## START PROVIDED INFORMATION

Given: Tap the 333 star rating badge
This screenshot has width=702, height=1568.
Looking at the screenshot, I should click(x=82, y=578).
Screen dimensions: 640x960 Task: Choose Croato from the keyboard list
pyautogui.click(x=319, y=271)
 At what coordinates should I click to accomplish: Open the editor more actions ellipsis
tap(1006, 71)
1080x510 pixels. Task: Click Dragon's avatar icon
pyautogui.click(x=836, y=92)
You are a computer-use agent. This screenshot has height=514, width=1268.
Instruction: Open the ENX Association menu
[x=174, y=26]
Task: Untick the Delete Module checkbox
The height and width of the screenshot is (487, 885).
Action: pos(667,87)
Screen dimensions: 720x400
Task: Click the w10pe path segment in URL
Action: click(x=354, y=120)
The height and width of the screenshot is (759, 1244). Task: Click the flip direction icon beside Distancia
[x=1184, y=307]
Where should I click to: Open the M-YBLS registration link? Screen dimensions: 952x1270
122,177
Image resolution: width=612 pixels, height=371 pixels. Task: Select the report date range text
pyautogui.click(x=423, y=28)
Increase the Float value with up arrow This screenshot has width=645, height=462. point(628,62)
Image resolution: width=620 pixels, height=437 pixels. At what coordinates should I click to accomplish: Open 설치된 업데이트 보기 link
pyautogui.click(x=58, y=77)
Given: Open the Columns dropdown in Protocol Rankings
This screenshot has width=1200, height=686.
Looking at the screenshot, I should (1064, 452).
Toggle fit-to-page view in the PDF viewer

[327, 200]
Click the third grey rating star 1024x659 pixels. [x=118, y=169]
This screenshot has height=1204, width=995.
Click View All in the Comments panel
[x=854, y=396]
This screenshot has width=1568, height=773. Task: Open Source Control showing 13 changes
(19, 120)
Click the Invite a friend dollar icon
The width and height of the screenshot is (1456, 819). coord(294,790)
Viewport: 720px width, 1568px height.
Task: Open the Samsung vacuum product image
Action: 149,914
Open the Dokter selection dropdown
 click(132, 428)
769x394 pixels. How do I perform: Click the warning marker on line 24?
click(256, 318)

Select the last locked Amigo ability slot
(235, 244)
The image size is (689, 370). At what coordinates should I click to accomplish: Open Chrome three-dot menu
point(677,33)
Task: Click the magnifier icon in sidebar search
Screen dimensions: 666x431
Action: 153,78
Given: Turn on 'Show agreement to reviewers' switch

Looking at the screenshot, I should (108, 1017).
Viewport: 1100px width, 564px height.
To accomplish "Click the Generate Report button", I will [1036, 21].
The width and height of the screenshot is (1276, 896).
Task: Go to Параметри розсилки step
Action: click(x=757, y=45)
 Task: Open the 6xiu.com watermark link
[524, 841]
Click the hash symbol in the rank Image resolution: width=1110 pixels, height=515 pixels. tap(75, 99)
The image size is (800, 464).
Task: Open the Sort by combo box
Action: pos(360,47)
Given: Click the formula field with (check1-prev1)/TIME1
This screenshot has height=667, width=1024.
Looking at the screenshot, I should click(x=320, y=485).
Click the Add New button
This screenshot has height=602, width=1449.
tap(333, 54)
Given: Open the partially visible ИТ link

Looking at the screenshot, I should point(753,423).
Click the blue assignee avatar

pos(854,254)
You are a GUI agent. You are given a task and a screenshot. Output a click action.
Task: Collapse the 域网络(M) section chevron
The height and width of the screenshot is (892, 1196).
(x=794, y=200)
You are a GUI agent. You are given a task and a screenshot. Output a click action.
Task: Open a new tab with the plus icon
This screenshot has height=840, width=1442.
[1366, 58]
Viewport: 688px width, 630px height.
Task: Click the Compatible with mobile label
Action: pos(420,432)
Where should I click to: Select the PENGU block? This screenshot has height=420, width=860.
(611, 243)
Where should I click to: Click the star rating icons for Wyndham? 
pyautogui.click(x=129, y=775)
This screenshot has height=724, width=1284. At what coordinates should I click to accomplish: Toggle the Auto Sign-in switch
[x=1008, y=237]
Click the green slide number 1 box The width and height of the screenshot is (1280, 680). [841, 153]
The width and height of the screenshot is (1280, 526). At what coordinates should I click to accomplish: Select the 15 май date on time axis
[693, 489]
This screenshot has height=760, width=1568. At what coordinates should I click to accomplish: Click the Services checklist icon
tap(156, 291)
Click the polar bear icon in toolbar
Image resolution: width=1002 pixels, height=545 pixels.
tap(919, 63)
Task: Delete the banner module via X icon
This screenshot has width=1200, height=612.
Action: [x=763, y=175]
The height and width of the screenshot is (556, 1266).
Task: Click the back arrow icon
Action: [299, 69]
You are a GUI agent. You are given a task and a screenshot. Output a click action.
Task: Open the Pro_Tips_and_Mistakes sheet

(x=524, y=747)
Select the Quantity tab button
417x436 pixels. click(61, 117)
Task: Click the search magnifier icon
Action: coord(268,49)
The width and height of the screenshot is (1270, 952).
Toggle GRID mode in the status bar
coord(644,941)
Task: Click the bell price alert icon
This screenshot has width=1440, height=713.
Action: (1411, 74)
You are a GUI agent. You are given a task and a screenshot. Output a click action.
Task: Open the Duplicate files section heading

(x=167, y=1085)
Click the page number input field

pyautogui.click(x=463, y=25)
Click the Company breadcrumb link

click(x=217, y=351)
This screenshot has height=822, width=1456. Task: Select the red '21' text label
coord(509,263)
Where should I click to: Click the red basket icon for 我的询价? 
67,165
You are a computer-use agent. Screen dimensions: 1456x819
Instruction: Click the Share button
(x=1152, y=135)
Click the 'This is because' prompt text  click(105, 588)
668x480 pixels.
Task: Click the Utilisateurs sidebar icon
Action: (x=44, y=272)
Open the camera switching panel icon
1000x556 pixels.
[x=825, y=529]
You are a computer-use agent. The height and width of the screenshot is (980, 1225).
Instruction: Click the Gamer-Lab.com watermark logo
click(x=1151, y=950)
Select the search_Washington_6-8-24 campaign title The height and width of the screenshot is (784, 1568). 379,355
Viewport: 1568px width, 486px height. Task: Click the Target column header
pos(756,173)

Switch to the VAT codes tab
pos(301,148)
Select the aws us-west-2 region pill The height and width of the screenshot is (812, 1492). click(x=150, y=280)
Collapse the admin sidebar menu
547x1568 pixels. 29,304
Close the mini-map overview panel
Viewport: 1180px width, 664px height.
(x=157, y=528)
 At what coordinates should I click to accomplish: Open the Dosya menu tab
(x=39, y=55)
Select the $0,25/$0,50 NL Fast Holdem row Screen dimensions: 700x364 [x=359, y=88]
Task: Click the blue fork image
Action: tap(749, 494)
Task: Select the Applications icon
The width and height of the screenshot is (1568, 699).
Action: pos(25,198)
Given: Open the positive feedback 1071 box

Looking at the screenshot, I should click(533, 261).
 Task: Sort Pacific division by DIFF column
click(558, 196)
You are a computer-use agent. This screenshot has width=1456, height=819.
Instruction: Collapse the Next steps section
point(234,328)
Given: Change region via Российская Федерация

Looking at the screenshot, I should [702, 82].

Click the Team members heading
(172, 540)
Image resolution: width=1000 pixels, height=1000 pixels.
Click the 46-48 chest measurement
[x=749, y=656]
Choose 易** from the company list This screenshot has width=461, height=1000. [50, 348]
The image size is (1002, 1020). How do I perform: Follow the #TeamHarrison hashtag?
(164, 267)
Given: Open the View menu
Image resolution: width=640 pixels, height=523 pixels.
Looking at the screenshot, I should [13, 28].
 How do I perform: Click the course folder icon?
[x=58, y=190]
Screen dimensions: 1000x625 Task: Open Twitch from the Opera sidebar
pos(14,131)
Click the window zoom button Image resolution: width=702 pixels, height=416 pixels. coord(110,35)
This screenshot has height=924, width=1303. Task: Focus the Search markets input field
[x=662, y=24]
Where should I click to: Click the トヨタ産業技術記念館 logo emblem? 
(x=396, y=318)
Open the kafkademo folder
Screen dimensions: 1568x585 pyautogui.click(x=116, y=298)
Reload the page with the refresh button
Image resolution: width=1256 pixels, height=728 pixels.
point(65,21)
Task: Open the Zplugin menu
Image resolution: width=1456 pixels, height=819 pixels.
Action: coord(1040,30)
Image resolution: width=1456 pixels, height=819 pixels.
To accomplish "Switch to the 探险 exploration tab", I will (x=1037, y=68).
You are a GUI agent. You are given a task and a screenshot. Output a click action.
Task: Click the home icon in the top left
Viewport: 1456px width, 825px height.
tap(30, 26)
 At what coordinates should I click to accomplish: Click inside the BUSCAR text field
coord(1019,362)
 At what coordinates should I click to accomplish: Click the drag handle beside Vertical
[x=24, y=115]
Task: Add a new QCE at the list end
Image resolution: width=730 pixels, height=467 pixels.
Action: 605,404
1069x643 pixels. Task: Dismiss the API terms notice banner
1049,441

## END PROVIDED INFORMATION

### STATED GOAL
Rewrite the lines that begin with the one containing "At what coordinates should I click to accomplish: Click inside" and run through the end, putting "warning banner" in place of "notice banner" and leaving everything else unchanged.

### TASK RESPONSE
 At what coordinates should I click to accomplish: Click inside the BUSCAR text field
coord(1019,362)
 At what coordinates should I click to accomplish: Click the drag handle beside Vertical
[x=24, y=115]
Task: Add a new QCE at the list end
Image resolution: width=730 pixels, height=467 pixels.
Action: 605,404
1069x643 pixels. Task: Dismiss the API terms warning banner
1049,441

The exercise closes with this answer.